Today, I was supposed to attend the Toronto edition of LotuSphere Comes To You. I'd been looking forward to the event, hoping to catch a glimpse of some of what's to come, and maybe get a bit of that convention high that happens when a bunch of enthusiasts get together for a common purpose. Sadly, that was not to happen. Today was, instead, one of those increasingly frequent days when my arms and legs simply would not do what I wanted them to do when I wanted them to do it.
As much as I hate to admit it to myself, I have reached the point where I can no longer look after myself in any reasonable sense of that phrase. Yes, I have been working with the local social services agencies to try to find a supported living situation, but I've been fighting the process as well. I'm just forty-seven years old and most of the time my self-image is that of someone who hasn't quite gotten to thirty yet. I don't feel like someone who is ready for the nursing home. And then I run into a stretch of time when I can't dress or feed myself, and I feel so effing helpless.

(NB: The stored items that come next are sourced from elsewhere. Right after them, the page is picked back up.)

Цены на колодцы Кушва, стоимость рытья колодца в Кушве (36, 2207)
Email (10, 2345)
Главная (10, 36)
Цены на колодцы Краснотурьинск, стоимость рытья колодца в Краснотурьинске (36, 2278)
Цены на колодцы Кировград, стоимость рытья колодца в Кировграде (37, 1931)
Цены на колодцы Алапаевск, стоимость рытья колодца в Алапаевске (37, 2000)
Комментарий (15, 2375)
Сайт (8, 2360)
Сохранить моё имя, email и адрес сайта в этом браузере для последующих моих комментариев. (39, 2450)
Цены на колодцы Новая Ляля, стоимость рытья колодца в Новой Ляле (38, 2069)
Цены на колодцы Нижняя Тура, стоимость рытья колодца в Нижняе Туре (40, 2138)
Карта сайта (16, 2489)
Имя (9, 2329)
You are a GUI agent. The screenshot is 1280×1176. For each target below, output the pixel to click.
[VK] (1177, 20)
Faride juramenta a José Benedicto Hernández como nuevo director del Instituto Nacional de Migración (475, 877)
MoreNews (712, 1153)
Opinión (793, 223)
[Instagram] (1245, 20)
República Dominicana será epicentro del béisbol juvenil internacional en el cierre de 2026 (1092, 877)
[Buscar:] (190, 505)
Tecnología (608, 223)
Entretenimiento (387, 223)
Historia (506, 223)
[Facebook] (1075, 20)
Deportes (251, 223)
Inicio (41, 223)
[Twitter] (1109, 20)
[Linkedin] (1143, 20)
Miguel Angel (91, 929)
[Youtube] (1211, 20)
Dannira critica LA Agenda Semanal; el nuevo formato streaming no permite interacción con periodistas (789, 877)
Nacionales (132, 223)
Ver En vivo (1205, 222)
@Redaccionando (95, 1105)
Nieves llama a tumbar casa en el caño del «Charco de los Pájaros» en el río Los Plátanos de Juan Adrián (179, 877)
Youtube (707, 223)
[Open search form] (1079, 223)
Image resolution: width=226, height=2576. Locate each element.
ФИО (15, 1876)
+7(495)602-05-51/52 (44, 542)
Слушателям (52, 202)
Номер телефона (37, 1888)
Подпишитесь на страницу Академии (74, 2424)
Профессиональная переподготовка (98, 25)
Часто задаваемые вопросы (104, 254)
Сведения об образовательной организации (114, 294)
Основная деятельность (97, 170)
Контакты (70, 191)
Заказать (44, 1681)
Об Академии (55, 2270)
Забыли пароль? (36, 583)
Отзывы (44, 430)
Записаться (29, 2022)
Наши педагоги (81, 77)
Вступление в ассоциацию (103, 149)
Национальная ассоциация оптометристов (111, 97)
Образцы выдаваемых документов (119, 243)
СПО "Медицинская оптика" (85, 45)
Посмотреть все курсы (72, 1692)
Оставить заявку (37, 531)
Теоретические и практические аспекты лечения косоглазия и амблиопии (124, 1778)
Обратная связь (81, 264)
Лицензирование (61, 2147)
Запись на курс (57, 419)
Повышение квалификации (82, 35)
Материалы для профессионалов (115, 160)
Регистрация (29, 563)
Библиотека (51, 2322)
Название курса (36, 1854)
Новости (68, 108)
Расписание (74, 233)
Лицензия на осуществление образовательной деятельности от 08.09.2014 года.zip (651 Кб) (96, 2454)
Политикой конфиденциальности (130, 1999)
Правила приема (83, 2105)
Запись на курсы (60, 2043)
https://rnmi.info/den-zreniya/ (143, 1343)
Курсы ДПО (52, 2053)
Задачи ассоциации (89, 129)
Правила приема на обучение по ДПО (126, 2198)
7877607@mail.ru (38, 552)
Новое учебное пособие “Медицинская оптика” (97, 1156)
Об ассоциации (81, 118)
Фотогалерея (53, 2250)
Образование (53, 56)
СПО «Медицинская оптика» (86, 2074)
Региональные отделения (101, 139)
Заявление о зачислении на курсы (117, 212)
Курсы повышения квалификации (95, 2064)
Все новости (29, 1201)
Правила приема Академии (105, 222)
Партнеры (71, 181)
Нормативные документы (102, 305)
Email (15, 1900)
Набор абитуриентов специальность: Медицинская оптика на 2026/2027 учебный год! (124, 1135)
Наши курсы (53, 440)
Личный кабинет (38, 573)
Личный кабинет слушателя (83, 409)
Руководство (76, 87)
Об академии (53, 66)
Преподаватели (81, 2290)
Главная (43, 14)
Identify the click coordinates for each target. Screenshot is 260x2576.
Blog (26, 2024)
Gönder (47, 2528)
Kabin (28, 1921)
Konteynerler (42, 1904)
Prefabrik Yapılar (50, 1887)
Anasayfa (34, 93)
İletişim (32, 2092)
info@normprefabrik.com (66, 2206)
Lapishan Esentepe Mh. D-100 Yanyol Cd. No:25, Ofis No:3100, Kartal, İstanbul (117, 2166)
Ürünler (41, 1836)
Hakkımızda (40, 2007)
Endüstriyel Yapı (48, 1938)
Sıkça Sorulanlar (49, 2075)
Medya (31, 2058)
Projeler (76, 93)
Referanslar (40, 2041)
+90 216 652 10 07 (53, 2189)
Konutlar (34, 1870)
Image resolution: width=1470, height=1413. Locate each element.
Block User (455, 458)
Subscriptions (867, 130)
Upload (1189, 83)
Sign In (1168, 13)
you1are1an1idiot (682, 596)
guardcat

Contrary to what may seem to be the overall tone of this posting, my spirits are pretty high for the most part. As far as I can, I've been a pretty active participant in this life of mine, and I've been able to maintain some sense of usefulness. When I can, I've been picking some of the low-hanging fruit on the Notes and Domino 6 & 7 Forum (although I would rather be taking on the bigger problems), and I still have little trouble finding people to work with who are worse off than I am in the wider world. It's getting a little harder, though, since I can no longer really make any commitments to be anywhere or do anything in the future. Life really has become a one day at a time affair, so I have to do what I can right now since there may not be a chance later.